Cautions with small samples

Watch out for over-interpreting the results from small samples. Our brains seemed hard-wired to over-interpret the information in small samples and believe they hold more knowledge about how the real world works than they possibly can. Believable anecdotes are often interpreted as if they give substantial data about a topic; coincidences are given mystical or causal interpretations; and patterns seen in small samples are thought to be the forerunner of a shift in paradigm.

The Gambler's Fallacy Section

The Law of Large Numbers does not work by compensation for a run of bad luck. Yet expecting that an independent sequence of trials will be self-correcting is a common misconception. You go to a casino and see red come up five times in a row at the roulette table - should you now bet on black because "it is due." Clearly, the roulette wheel has no memory and each spin provides the same chances for red or black. Succumbing to the misconception that the wheel will somehow compensate for an unusual run of events is known as the "Gambler's Fallacy." It is the flip side of another misconception exemplified by seeing red come up five times in a row at the roulette table and deciding to bet on red because "it is hot."

Outside of the casino, the Gambler's Fallacy is often seen in the habits of small investors in the stock market.

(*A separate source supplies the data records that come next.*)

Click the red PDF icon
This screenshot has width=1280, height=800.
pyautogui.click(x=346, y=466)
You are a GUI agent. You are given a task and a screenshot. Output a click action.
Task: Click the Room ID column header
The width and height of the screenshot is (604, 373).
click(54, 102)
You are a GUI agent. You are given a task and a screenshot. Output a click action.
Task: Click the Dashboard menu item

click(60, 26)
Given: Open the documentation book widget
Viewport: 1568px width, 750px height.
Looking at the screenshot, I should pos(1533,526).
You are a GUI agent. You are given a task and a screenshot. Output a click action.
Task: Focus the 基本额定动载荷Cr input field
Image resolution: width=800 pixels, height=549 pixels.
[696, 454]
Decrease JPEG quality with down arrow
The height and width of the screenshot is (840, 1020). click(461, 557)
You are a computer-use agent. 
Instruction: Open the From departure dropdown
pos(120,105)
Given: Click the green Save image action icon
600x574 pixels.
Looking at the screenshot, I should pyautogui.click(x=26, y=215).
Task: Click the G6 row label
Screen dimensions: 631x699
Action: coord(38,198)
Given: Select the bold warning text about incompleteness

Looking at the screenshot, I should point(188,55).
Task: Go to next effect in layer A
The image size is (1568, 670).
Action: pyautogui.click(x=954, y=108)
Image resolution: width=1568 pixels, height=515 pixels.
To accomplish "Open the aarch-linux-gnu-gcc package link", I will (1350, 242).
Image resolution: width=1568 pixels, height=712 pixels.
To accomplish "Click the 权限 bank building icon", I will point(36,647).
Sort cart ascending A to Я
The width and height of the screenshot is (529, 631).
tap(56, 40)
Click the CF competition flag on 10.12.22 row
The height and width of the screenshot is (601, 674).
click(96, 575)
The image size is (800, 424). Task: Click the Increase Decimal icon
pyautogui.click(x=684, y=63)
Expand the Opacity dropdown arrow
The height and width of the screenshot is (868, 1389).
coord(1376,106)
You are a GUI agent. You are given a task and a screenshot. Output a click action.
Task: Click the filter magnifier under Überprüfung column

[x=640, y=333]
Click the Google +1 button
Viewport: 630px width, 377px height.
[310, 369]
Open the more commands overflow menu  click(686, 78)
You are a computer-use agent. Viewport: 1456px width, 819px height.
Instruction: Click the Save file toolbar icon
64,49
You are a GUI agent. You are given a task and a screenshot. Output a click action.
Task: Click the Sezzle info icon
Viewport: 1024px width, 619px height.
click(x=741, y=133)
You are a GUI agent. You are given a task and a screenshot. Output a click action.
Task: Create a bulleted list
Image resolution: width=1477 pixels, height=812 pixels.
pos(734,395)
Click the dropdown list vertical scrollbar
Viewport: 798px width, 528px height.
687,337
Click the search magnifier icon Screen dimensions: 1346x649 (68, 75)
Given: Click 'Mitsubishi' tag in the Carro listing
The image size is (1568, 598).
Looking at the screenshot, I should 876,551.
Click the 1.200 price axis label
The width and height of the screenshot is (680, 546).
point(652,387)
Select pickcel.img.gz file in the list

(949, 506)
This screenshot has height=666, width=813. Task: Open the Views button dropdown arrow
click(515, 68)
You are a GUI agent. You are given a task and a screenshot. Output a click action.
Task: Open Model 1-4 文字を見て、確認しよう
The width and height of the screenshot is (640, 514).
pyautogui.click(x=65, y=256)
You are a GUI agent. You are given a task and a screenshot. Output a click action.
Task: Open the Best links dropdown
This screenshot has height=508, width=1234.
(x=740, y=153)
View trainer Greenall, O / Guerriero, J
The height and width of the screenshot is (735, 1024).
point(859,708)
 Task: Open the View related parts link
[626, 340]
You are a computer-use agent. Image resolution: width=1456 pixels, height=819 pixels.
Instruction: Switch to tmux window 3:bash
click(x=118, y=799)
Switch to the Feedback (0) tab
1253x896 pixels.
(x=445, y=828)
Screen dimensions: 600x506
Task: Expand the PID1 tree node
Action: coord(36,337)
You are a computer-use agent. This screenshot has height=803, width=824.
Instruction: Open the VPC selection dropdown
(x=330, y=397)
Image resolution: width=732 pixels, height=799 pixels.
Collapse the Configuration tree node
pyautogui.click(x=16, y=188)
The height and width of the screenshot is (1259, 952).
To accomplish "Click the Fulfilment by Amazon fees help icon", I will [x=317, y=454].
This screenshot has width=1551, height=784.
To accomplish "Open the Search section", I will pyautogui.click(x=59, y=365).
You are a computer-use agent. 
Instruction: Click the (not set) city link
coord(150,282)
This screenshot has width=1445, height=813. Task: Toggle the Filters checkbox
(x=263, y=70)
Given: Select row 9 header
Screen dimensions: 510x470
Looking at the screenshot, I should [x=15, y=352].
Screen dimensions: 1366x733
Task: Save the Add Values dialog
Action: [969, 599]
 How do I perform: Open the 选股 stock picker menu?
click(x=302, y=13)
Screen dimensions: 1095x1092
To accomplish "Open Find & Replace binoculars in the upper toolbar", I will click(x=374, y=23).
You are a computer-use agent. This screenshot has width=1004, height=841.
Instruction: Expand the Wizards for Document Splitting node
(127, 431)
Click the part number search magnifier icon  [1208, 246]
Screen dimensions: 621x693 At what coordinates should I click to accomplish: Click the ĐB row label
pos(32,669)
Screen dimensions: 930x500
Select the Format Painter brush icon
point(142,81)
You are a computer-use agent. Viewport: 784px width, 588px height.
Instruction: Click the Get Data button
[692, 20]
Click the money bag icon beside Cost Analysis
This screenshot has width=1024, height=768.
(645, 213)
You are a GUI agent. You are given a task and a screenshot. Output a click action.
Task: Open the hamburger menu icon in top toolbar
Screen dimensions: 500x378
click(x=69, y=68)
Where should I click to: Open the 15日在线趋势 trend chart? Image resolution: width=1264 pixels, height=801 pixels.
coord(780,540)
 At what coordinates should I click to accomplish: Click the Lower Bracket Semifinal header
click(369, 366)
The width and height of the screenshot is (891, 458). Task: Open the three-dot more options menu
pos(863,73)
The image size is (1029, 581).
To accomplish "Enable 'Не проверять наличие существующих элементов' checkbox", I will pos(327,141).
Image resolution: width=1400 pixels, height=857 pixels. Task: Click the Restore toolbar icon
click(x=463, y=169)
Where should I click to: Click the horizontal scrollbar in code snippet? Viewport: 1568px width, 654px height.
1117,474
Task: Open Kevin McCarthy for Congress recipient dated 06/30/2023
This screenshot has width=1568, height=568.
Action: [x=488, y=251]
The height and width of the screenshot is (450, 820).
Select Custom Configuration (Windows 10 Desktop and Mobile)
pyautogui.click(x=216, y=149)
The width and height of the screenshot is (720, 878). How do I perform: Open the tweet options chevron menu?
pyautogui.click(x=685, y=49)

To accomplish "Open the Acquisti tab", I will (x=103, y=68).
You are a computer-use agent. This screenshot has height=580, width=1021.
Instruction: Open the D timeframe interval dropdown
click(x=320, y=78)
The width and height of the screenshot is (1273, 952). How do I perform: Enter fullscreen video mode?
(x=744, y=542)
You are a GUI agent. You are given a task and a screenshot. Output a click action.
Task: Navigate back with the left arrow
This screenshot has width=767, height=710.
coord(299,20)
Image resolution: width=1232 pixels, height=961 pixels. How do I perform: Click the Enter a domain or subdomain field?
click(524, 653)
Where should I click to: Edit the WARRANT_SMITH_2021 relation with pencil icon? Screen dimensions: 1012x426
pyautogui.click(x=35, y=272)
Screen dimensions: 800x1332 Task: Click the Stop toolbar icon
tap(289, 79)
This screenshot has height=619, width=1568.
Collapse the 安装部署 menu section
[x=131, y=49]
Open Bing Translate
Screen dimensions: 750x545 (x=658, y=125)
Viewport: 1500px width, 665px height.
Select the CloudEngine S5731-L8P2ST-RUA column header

If the market is down five days in a row - should you now buy into the market because it is due for an upswing? If the market is up five days in a row - should you now sell your stocks because it is due for a downturn? The chance that the stock market goes up on a randomly chosen day is a little better than 50% (perhaps closer to 51%). However, whether the market will rise on a given day is essentially independent of what happened the day before - it is still 51% regardless of whether the market was up or down the day before. Like the roulette wheel, seeing stocks rise 5 days in a row does not seem to change the chances on what will happen on that sixth day.

Beware of the Anecdote

Anecdotes will often seem compelling, since telling the story of an individual case can make an issue come to life. But moving from a few anecdotes to the general principle is tricky on two fronts - the sample is both small and not chosen randomly from the population.

Coincidences Happen Section

Coincidence?

A friend has just purchased a new car - a silver-colored Subaru. A few days later she was stopped at a stoplight and the car in front of her was also a silver-colored Subaru. She looks at that car's license plate and sees that the letters are her initials and the numbers are her ATM PIN number. If you hear about an event like that sometime this year that seems like it has a miraculously small probability of occurring, don't be too shocked - such things are bound to happen someday to someone somewhere. In evaluating the rarity of surprising events, keep in mind all of the times you've had the opportunity for an unusual event to be relayed to you when one was not. You probably have many friends or acquaintances that might have told you about a weird coincidence and 364 days in the year when you did not hear about one. Silver Subarus may be a low percentage of the cars on the road but having just purchased one, you become much more likely to notice them in traffic. The letters and numbers on a license plate being her initials and ATM PIN may seem extremely rare but what if the letters had been a three letter word that she had just used in conversation (about 6% of all three-letter combinations form words) and what if the numbers were her birthday month and day or the last four digits of her social security number or the hour and minute on the clock, or .... Any of these would have been seen as remarkable and the totality of remarkable things may be unremarkable.

Our mind likes to find patterns but the chance processes that generate the pattern are usually independent of the past pattern of results. A stretch of six tosses of a coin that land HHHHHH is just as likely as the sequence TTHHTH. The coin does not care that we see a pattern in the first sequence but not in the second one.

There is no "Law of Small Numbers" as small samples are subject to unpredictable volatility and hence not necessarily representative of the population.